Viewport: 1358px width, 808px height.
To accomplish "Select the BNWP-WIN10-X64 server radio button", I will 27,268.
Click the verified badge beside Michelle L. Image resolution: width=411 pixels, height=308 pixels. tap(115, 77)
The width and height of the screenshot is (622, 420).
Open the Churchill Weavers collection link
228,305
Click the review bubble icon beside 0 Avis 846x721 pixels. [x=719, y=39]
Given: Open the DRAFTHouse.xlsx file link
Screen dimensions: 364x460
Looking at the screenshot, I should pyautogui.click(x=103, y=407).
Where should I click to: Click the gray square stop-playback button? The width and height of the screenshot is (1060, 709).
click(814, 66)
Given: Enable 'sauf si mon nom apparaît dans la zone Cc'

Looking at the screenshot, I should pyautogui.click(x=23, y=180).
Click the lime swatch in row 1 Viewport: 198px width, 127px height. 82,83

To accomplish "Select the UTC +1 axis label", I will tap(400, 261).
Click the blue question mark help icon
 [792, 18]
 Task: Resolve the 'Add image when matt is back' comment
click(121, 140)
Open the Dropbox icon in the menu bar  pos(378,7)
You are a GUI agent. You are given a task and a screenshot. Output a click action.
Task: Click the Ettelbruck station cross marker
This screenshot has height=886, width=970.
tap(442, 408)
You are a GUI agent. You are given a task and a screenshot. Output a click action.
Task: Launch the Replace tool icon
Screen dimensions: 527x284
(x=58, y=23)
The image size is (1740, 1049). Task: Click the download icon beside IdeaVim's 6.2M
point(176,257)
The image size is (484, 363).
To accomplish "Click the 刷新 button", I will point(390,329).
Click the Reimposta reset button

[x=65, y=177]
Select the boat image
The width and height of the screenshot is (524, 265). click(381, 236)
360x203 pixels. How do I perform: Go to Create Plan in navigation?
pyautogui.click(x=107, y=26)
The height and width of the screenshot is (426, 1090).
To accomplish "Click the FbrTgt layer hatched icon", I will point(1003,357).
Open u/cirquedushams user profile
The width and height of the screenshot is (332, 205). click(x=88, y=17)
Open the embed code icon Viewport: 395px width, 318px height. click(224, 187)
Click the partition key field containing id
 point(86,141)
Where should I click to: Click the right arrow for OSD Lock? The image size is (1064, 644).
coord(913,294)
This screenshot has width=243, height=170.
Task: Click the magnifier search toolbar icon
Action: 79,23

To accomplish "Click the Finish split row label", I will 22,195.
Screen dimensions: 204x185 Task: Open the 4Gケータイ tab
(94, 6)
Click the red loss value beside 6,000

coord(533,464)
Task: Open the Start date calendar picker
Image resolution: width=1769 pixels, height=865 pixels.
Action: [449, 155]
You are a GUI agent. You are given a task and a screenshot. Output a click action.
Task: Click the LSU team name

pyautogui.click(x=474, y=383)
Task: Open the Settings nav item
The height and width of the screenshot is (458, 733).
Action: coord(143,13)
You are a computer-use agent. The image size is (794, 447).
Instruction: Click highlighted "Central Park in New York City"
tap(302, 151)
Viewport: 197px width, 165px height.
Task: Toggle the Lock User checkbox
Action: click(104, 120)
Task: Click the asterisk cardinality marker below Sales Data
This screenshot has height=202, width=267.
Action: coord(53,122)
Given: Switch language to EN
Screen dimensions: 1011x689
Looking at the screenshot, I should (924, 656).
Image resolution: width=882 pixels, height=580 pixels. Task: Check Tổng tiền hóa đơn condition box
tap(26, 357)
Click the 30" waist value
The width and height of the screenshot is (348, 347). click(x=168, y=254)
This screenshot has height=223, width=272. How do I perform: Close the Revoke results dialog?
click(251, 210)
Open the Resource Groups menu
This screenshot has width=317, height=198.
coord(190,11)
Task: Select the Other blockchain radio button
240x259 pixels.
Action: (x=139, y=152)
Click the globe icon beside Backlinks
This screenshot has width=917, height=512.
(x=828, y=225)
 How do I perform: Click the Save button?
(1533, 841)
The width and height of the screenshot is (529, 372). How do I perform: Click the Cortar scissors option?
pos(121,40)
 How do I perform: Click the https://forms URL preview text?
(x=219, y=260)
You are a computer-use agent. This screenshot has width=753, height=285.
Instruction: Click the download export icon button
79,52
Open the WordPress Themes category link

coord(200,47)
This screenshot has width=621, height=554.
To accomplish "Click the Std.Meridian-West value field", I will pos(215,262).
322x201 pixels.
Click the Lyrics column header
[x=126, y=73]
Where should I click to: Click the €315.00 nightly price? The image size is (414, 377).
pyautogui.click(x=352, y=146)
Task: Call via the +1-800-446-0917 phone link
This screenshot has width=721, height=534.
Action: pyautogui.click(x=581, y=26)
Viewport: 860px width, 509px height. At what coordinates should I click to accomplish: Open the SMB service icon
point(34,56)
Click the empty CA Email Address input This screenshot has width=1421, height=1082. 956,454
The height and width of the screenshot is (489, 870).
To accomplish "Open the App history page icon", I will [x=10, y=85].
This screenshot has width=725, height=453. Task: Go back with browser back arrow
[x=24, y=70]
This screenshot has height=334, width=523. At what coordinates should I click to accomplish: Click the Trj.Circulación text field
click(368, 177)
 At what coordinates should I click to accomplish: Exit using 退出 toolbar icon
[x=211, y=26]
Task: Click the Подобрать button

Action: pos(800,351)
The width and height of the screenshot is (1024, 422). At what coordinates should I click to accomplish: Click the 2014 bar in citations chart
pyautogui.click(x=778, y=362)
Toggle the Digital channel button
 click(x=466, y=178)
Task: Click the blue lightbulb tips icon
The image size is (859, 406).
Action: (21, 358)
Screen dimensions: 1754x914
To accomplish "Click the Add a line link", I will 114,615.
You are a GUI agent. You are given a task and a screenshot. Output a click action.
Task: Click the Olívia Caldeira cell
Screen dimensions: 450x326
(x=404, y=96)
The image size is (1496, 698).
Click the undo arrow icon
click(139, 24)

* TASK: Scan the entries above for the word "radio" and collect each line holding it.

* ANSWER SPACE:
To accomplish "Select the BNWP-WIN10-X64 server radio button", I will 27,268.
Task: Select the Other blockchain radio button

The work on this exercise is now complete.